What you will do: Taking the data below, please print only the lines from the line holding "At what coordinates should I click to accomplish: Open the Lista" to the line holding "Given: Expand the Ethernet II tree row", inclusive, with pictures omitted.

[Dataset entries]
········

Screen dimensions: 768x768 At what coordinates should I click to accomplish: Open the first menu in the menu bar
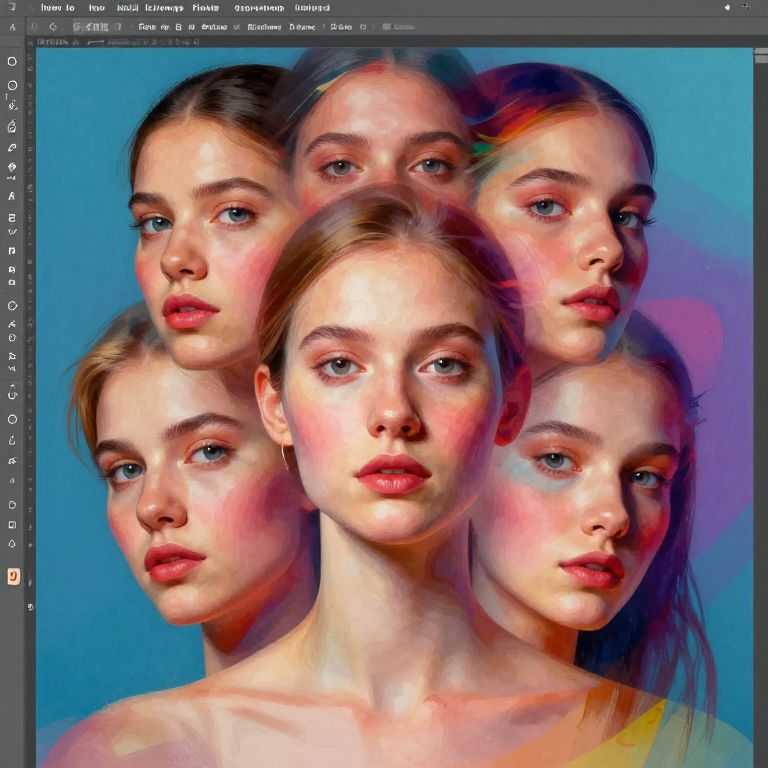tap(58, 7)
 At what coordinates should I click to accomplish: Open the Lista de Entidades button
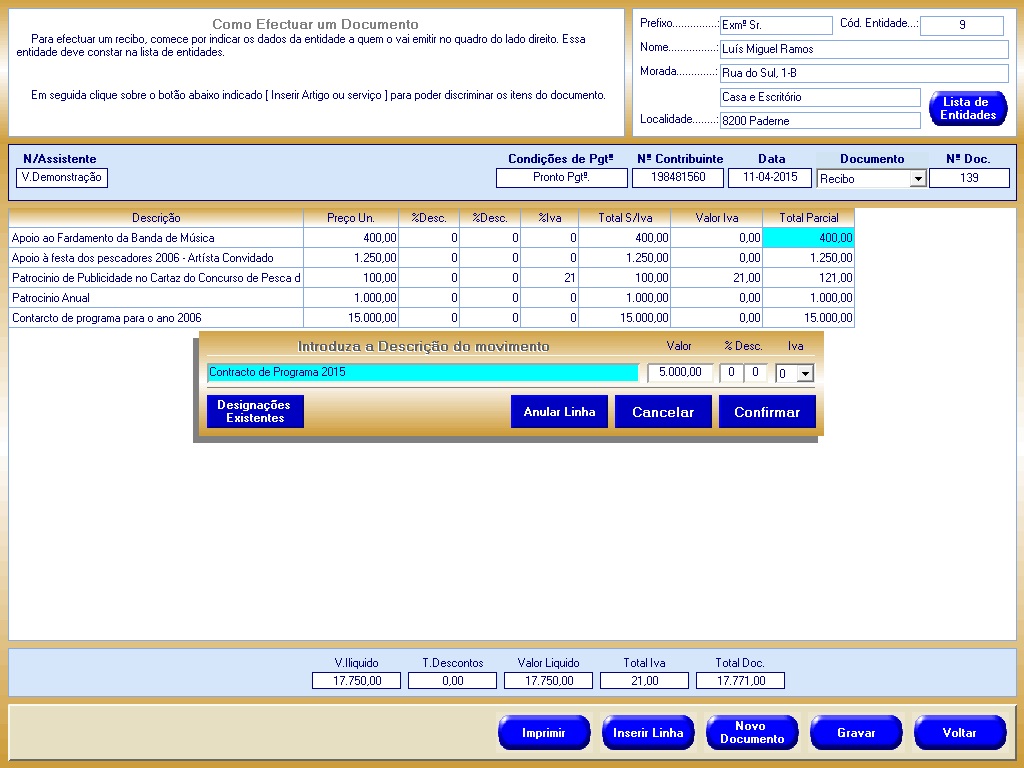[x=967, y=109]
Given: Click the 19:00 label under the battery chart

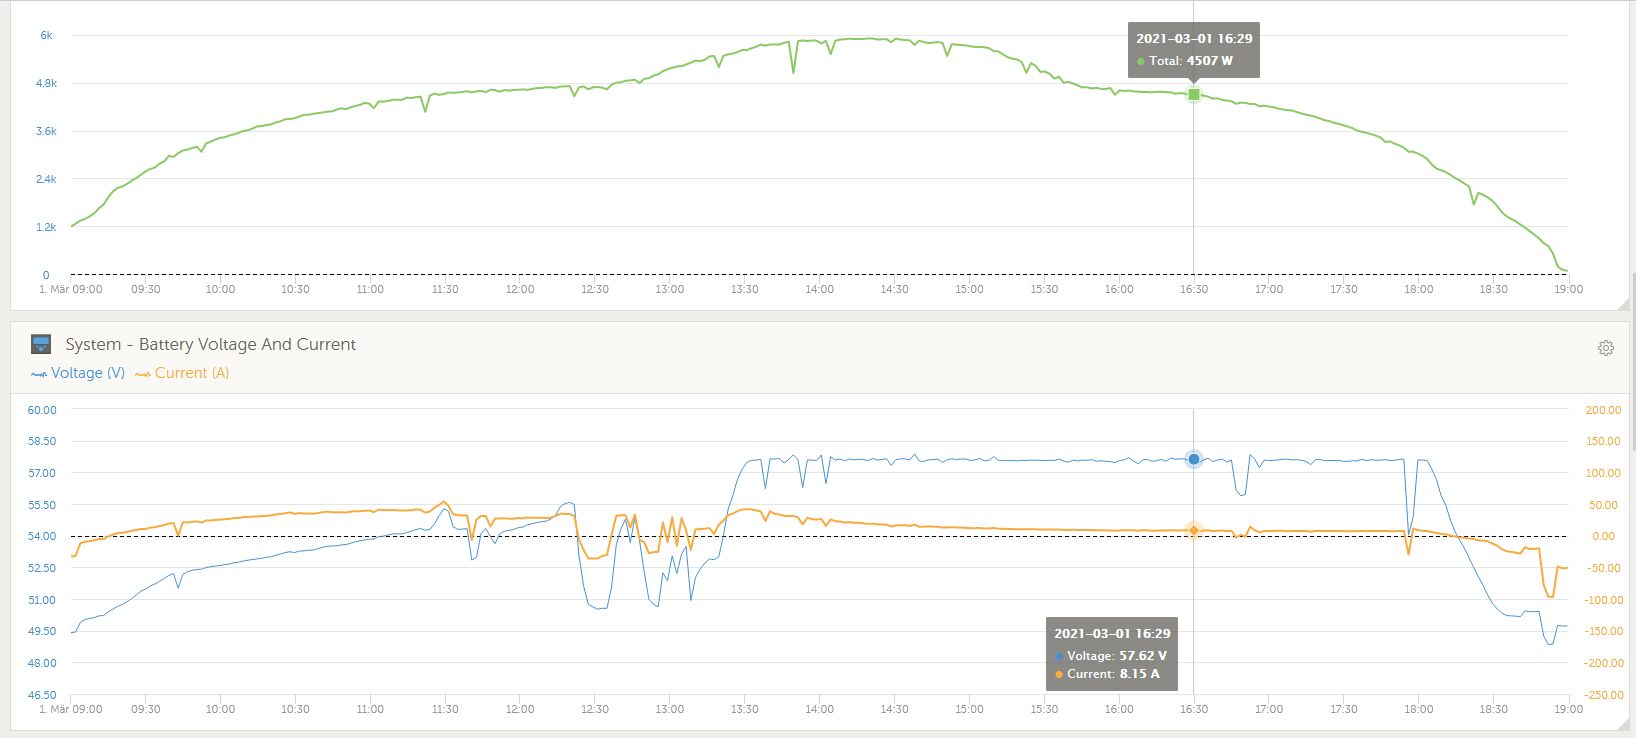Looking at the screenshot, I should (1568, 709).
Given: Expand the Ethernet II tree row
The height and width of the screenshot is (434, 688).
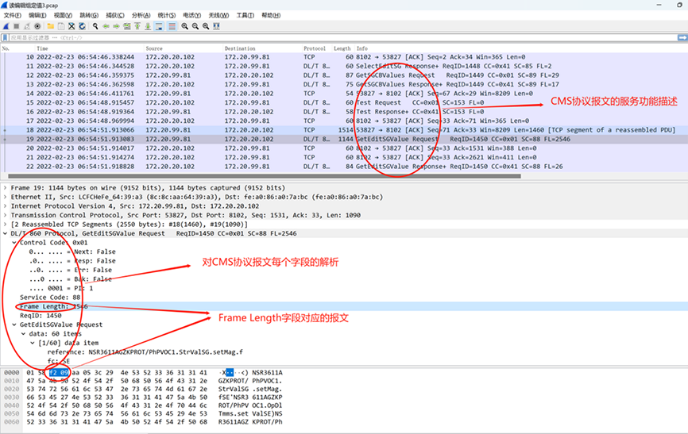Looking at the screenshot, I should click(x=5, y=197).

········

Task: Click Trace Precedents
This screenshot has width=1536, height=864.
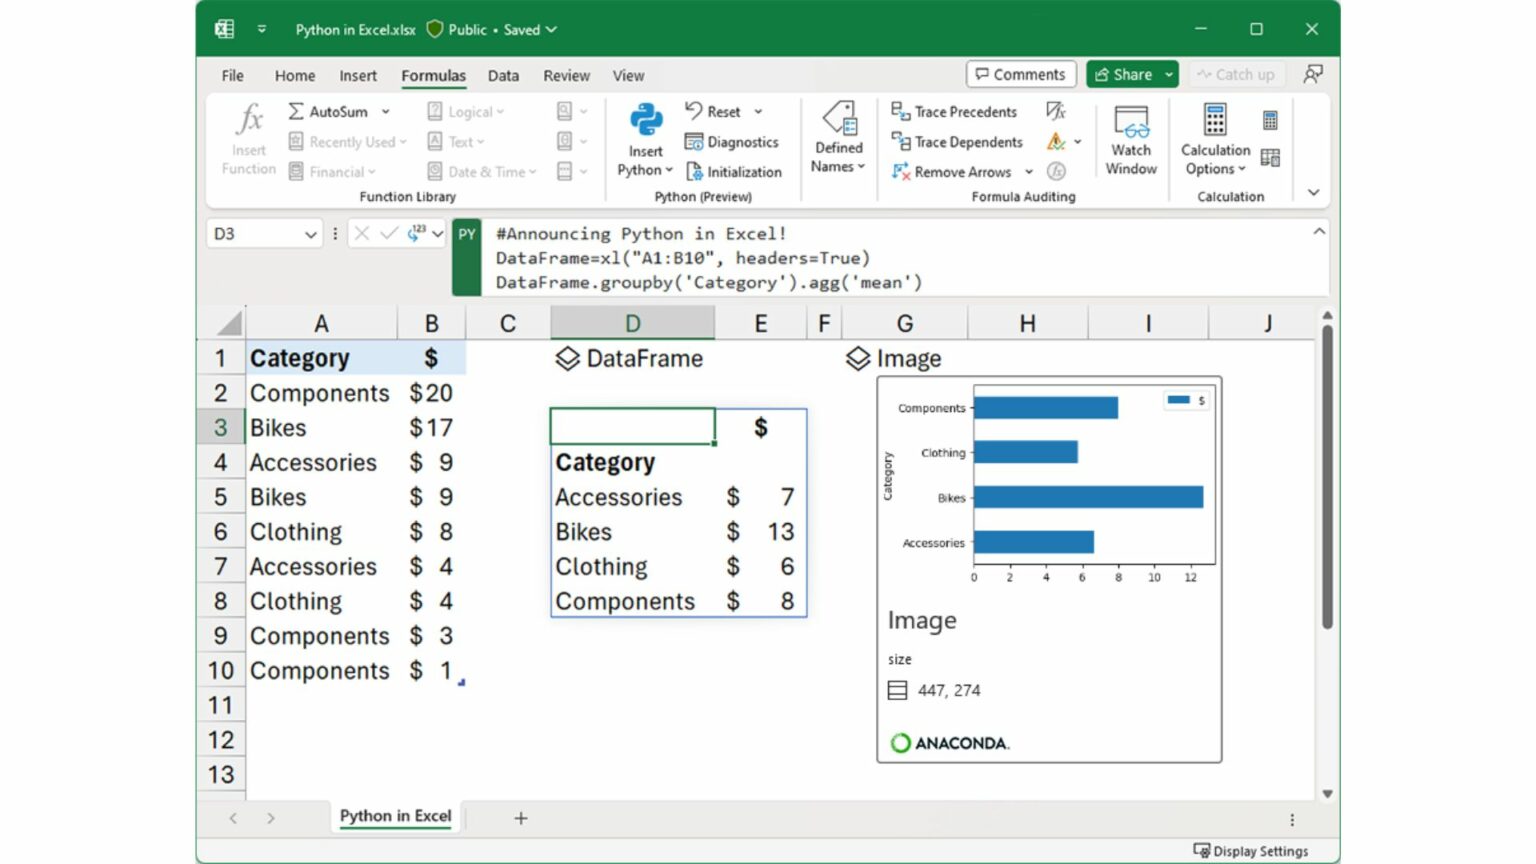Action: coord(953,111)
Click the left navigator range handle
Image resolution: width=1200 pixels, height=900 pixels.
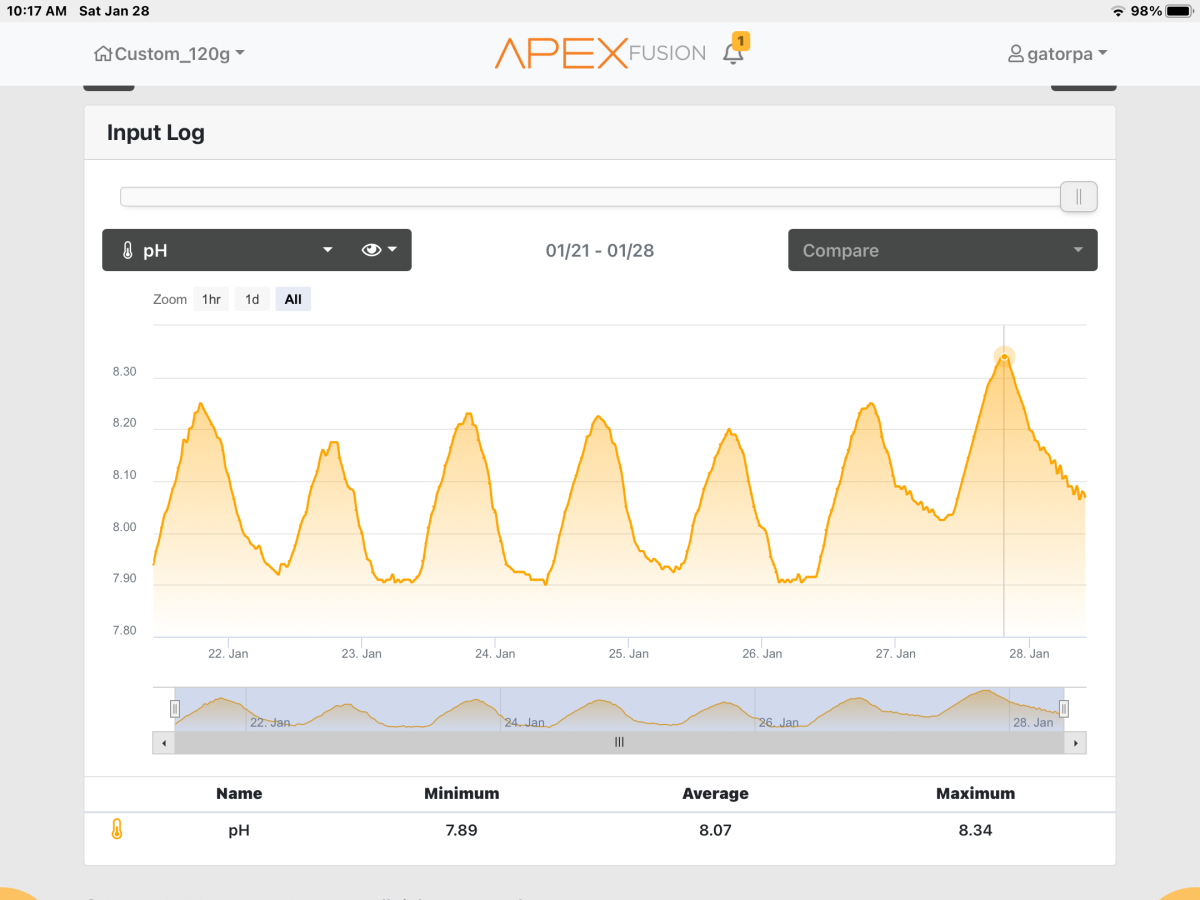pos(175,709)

········

Output below:
 At what coordinates should I click to accomplish: Open the Lista de Entidades button
[x=967, y=109]
Given: Click the 19:00 label under the battery chart

Looking at the screenshot, I should (1568, 709).
Given: Expand the Ethernet II tree row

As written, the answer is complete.